▶ **TASK MATERIAL**:

+ + +

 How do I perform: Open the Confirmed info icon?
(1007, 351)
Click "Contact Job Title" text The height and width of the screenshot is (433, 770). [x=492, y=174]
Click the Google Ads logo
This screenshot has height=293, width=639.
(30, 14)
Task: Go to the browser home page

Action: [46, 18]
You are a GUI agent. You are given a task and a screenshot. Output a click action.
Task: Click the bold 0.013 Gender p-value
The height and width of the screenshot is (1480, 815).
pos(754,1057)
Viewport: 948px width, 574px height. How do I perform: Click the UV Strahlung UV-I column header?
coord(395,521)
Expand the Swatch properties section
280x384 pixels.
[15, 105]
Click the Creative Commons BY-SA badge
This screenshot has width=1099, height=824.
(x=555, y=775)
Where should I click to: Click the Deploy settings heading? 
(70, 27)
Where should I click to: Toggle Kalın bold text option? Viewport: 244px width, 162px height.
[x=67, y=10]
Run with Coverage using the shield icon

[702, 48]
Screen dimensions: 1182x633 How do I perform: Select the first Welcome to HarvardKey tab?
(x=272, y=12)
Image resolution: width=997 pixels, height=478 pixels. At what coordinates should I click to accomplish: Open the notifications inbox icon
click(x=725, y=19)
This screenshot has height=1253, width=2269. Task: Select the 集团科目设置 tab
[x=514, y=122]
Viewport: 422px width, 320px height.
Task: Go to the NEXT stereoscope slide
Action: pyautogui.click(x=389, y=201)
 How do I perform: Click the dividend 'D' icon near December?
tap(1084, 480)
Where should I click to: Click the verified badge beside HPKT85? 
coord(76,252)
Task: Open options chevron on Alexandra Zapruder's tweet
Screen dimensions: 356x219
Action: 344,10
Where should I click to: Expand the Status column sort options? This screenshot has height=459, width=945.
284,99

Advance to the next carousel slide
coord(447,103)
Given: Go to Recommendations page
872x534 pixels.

+ + +

Reproduce all of the material above, line for line, with no changes.

▶ **RESPONSE**:
 How do I perform: Open the Confirmed info icon?
(1007, 351)
Click "Contact Job Title" text The height and width of the screenshot is (433, 770). [x=492, y=174]
Click the Google Ads logo
This screenshot has height=293, width=639.
(30, 14)
Task: Go to the browser home page

Action: [46, 18]
You are a GUI agent. You are given a task and a screenshot. Output a click action.
Task: Click the bold 0.013 Gender p-value
The height and width of the screenshot is (1480, 815).
pos(754,1057)
Viewport: 948px width, 574px height. How do I perform: Click the UV Strahlung UV-I column header?
coord(395,521)
Expand the Swatch properties section
280x384 pixels.
[15, 105]
Click the Creative Commons BY-SA badge
This screenshot has width=1099, height=824.
(x=555, y=775)
Where should I click to: Click the Deploy settings heading? 
(70, 27)
Where should I click to: Toggle Kalın bold text option? Viewport: 244px width, 162px height.
[x=67, y=10]
Run with Coverage using the shield icon

[702, 48]
Screen dimensions: 1182x633 How do I perform: Select the first Welcome to HarvardKey tab?
(x=272, y=12)
Image resolution: width=997 pixels, height=478 pixels. At what coordinates should I click to accomplish: Open the notifications inbox icon
click(x=725, y=19)
This screenshot has height=1253, width=2269. Task: Select the 集团科目设置 tab
[x=514, y=122]
Viewport: 422px width, 320px height.
Task: Go to the NEXT stereoscope slide
Action: pyautogui.click(x=389, y=201)
 How do I perform: Click the dividend 'D' icon near December?
tap(1084, 480)
Where should I click to: Click the verified badge beside HPKT85? 
coord(76,252)
Task: Open options chevron on Alexandra Zapruder's tweet
Screen dimensions: 356x219
Action: 344,10
Where should I click to: Expand the Status column sort options? This screenshot has height=459, width=945.
284,99

Advance to the next carousel slide
coord(447,103)
Given: Go to Recommendations page
872x534 pixels.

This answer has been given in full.